Figure 4 Results from our backcast species distribution model for Blackburnian warbler showing 35 years of habitat change. From 1985-2020 a net 33% of habitat has been lost (pink) for this species with very little gain (blue)

Of course, any ecologist worth their salt would ask an important question: Are these habitat declines affecting population losses?  For instance, is it possible that either our models were poor and didn’t describe habitat properly? Or maybe birds can just crowd into remaining habitat with bird numbers staying roughly the same?

 This is where long-term Breeding Bird Survey (BBS) data, and some hierarchical modeling came in (led by Brian Gerber at University of Rhode Island). BBS data has been collected across North America since the 1960s, and we had 90 such surveys along 40 km routes for the Maritime provinces. We could test whether routes with more habitat had higher bird abundances, and whether routes that lost habitat over a given period of time also lost birds. The results were striking; modeled habitat predicted bird abundance for most (94%) of the 54 species. Not only has habitat been lost, but this is causing substantial population declines in forest birds. Worse still, some of these population declines are sufficiently rapid to warrant “Threatened” status according to Canada’s Committee on the Status of Endangered Wildlife in Canada (COSEWIC).

Figure 5 Blackburnian warbler (Setophaga fusca) in a mature hemlock stand in New Brunswick, Canada (photo: M. Betts)

 The Way Forward

 So what’s next? Is this one of those doom and gloom “chronicle nature’s decline” sort of stories that makes us all feel like binging episodes of Parks and Rec on Netflix? Not necessarily. There are moves afoot in both New Brunswick and Nova Scotia to enact major policy reform to slow or halt forest degradation due to intensive forest management. Protected areas are likely to increase substantially in both provinces. But this won’t entirely solve the problem; you can only formally protect so much, and many communities in these Canadian provinces depend on the forest industry for their livelihoods. If biodiversity conservation is a societal goal, we still require policies that prevent wholesale conversion of native, mature forest into plantations or intensively thinned forests. We will need widespread adoption of harvest practices that retain old forest canopy, biological legacies, and tree species diversity (i.e., ecological forestry approaches).

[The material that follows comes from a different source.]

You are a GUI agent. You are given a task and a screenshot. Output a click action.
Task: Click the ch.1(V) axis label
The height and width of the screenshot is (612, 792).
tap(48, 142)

 Are plantations always bad for biodiversity? It isn’t quite so simple; if planned in appropriate locations (e.g., restored former agricultural areas, clearcuts that were formerly plantation) plantations have the capacity to grow wood quickly to fill global demand, thereby increasing the feasibility of establishing formal protected areas and ecological forestry in natural, diverse forests. Growing wood in the temperate zone also has the potential to take the timber production pressure off highly biodiverse tropical forests.

 What are the implications of our findings for regions beyond eastern Canada? Given that the total area of plantations and intensive forest management is increasing worldwide, and that plantations may be increasingly relied upon to satisfy “nature-based climate solutions” globally, it will be critical to examine the impact of these practices at broader scales. Do other areas in North America with rapid forest loss, then forest gain (see Figure 2) also exhibit forest degradation and reductions in biodiversity, or is this most apparent in the Acadian forest? What about Scandinavian and Brazilian forests where intensive management is common? We encourage others to more closely examine the role of forest degradation, not just deforestation, as a driver of biodiversity loss worldwide. We need solutions that balance providing wood for human communities with the conservation of the roughly 4 million species that inhabit forest systems.